*TASK DETAILS*
Only lines with the string "Viewport" should be returned from the data below.

*RECORD EXCERPTS*
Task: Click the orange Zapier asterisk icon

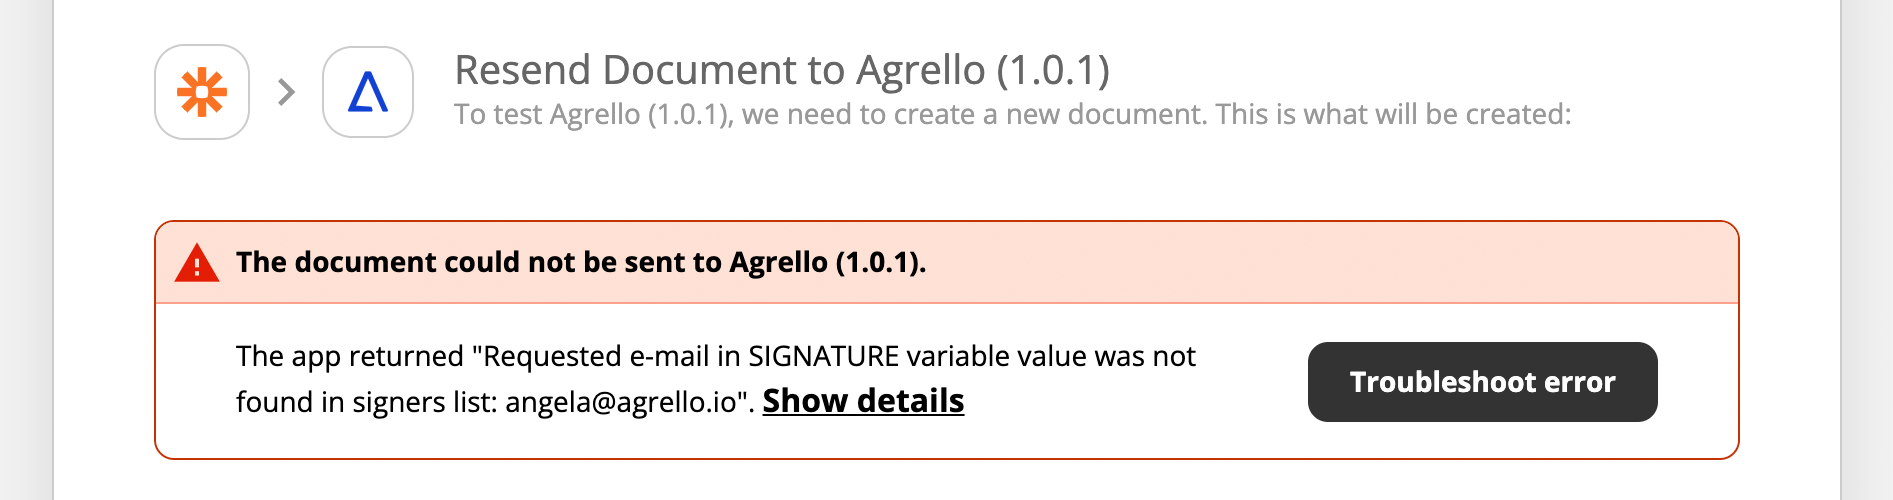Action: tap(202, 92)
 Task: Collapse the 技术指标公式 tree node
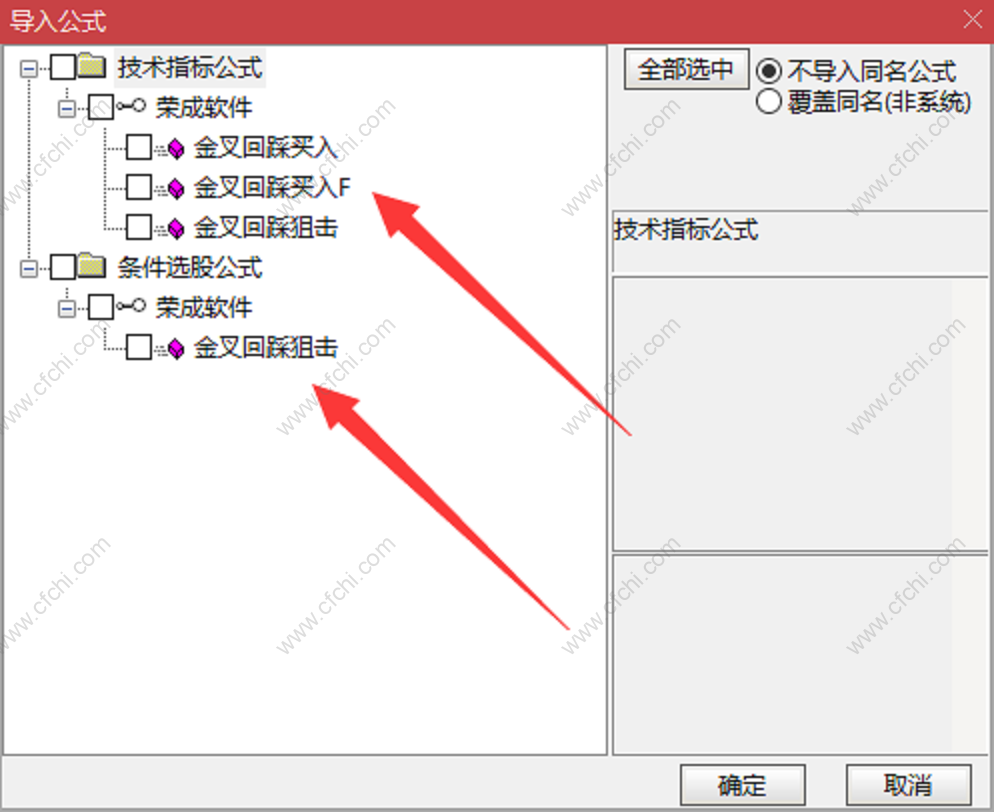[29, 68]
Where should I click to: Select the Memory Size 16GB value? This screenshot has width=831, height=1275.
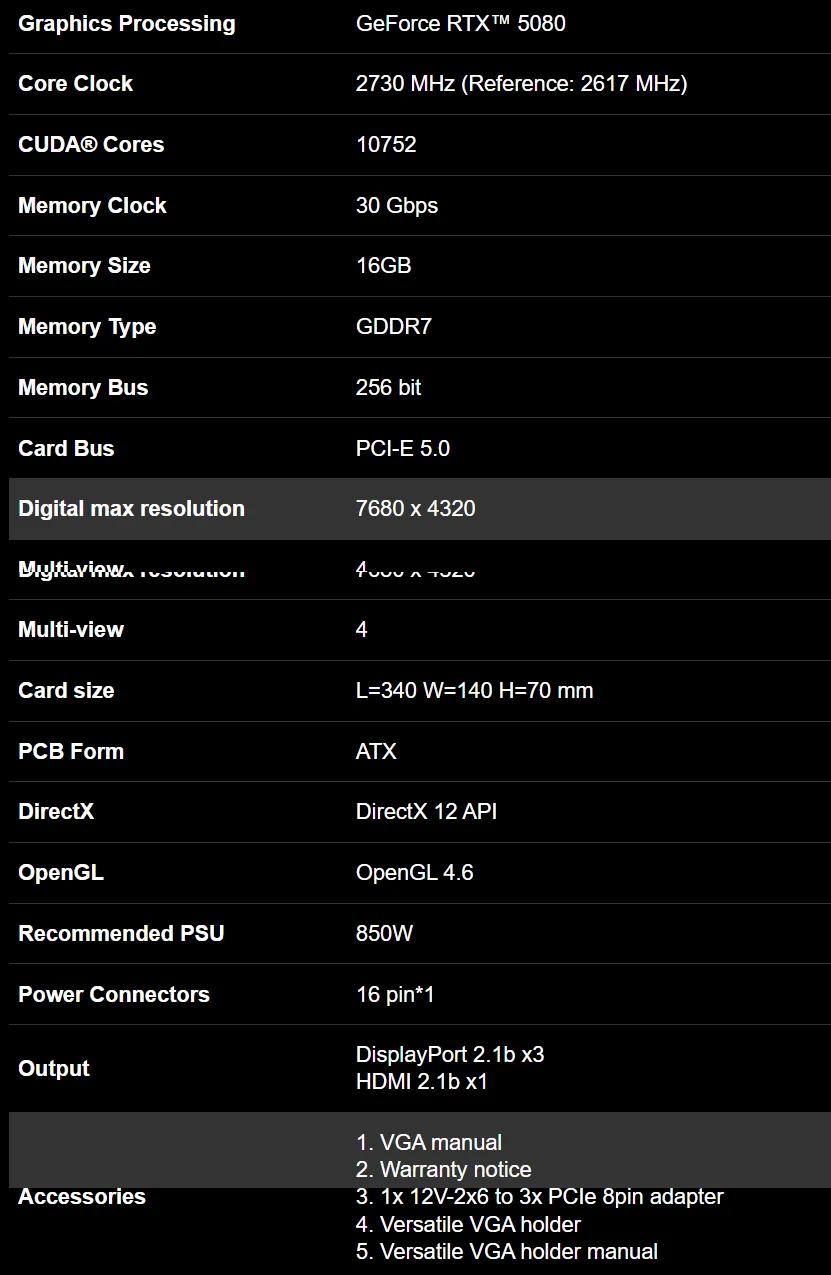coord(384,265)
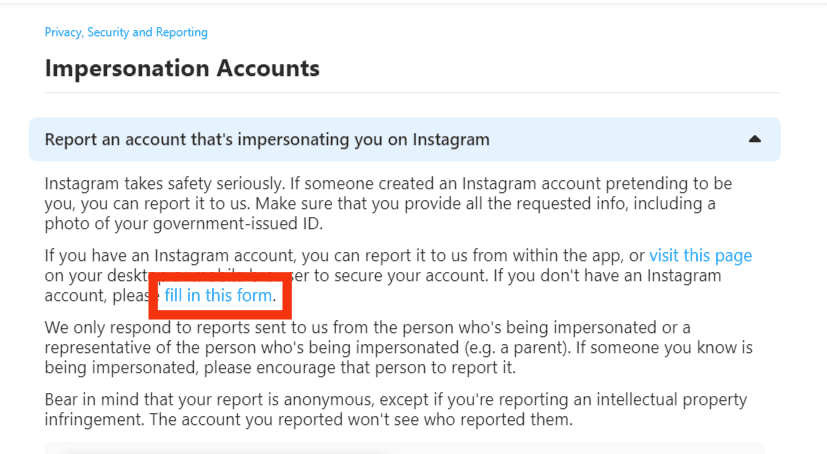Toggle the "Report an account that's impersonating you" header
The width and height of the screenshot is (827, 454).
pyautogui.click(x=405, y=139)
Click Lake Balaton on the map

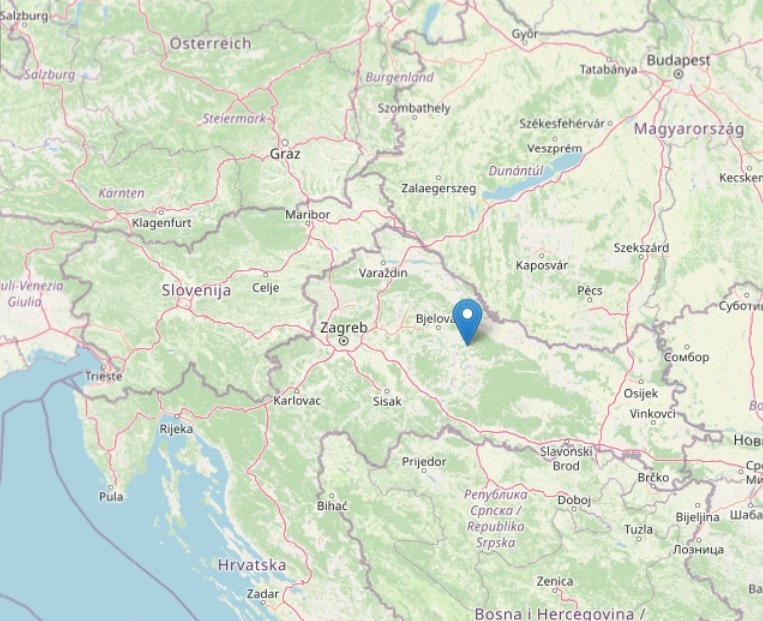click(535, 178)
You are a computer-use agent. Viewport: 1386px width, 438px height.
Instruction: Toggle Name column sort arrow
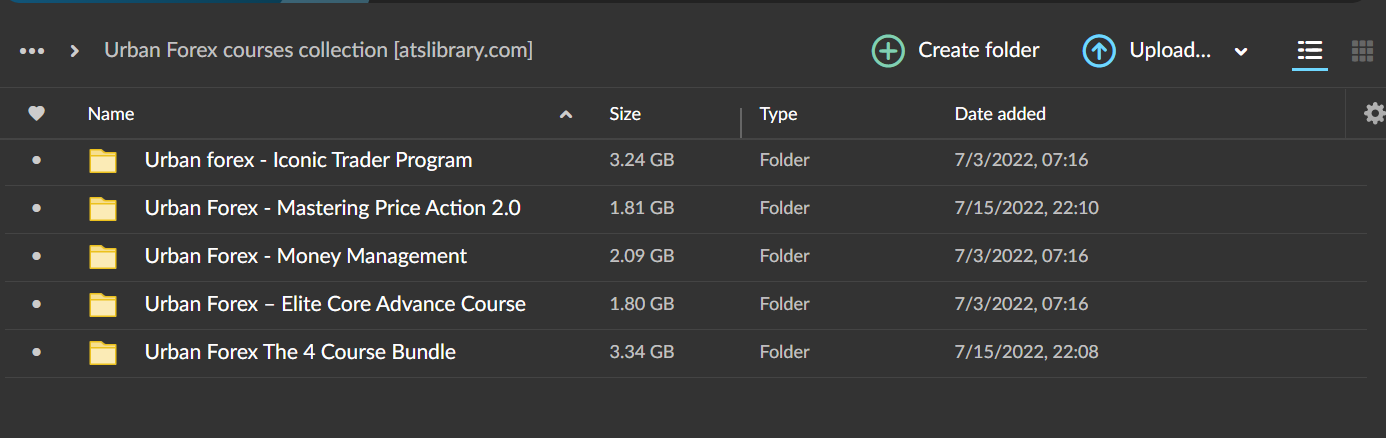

---

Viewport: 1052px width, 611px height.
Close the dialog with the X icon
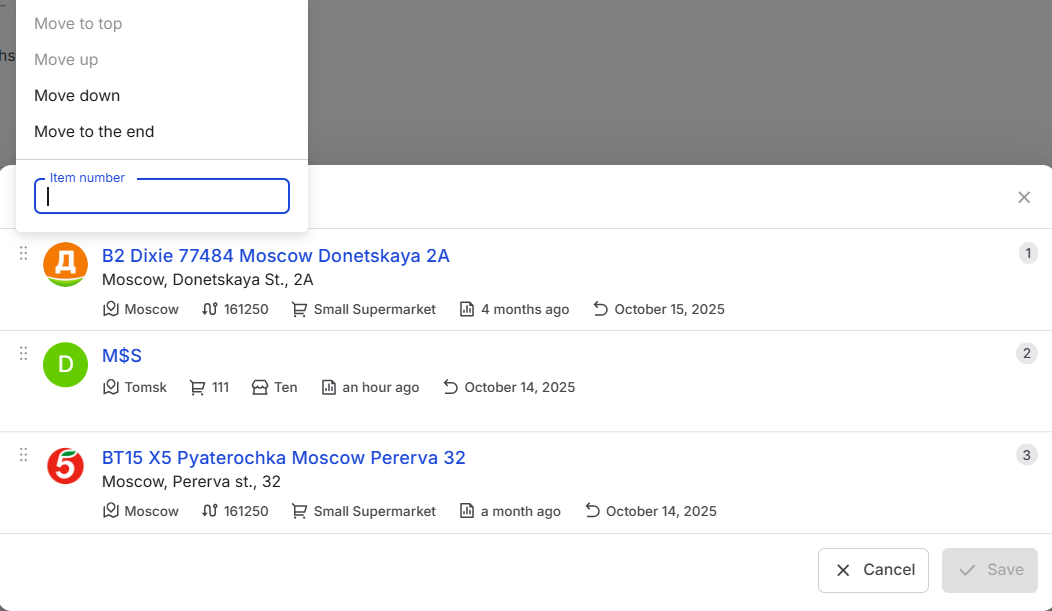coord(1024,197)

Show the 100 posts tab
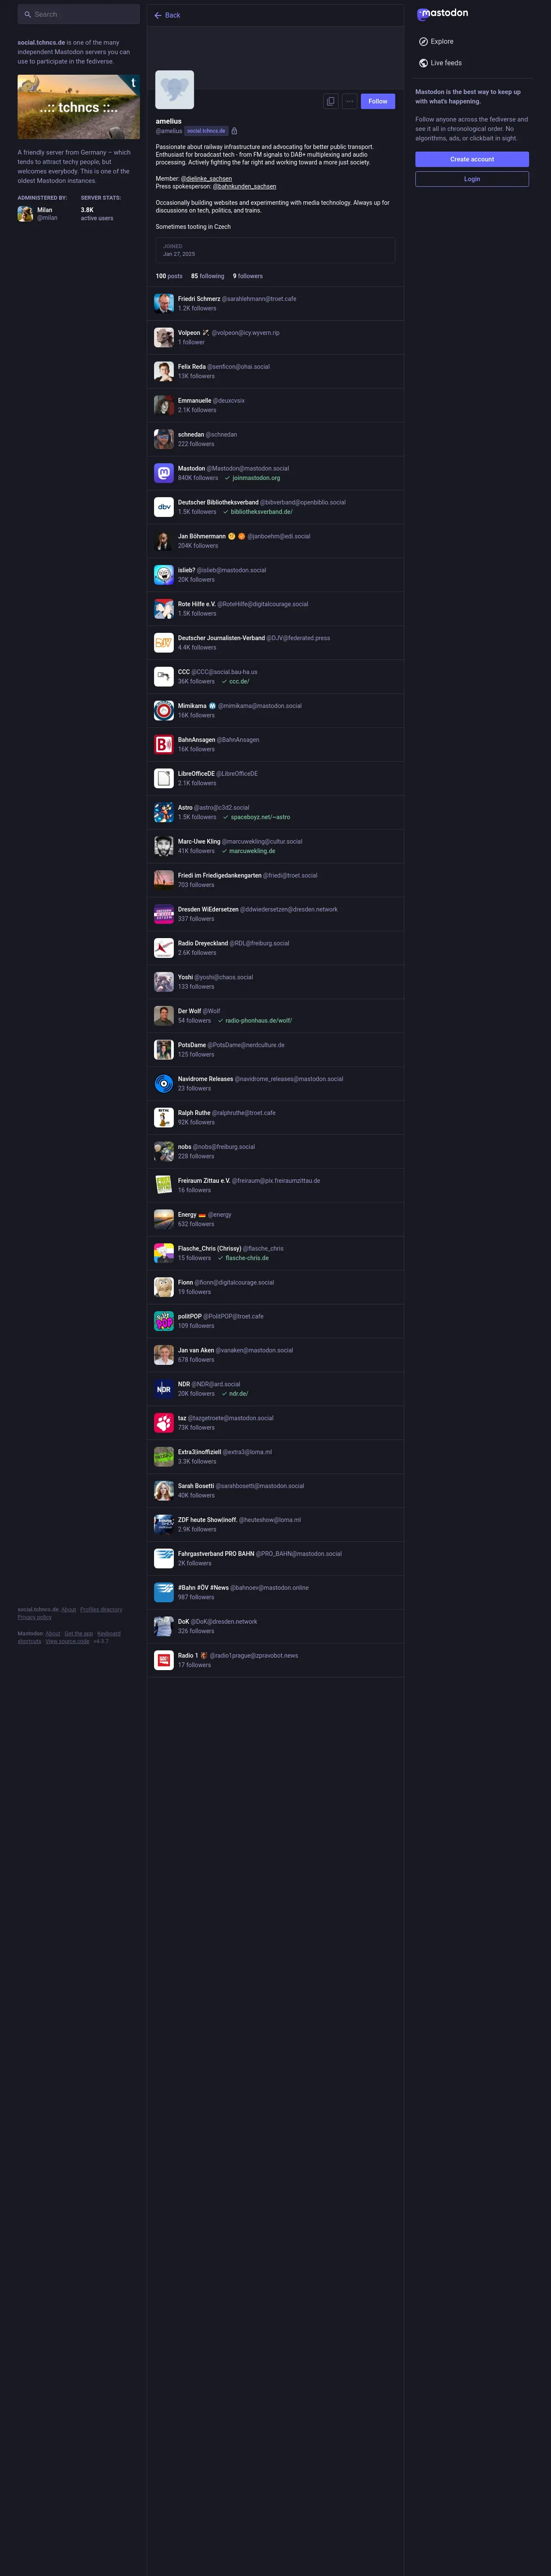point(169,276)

*EXERCISE OUTPUT*
You are a computer-use agent. Viewport: 1386px width, 438px height.
Viewport: 1052px width, 611px height.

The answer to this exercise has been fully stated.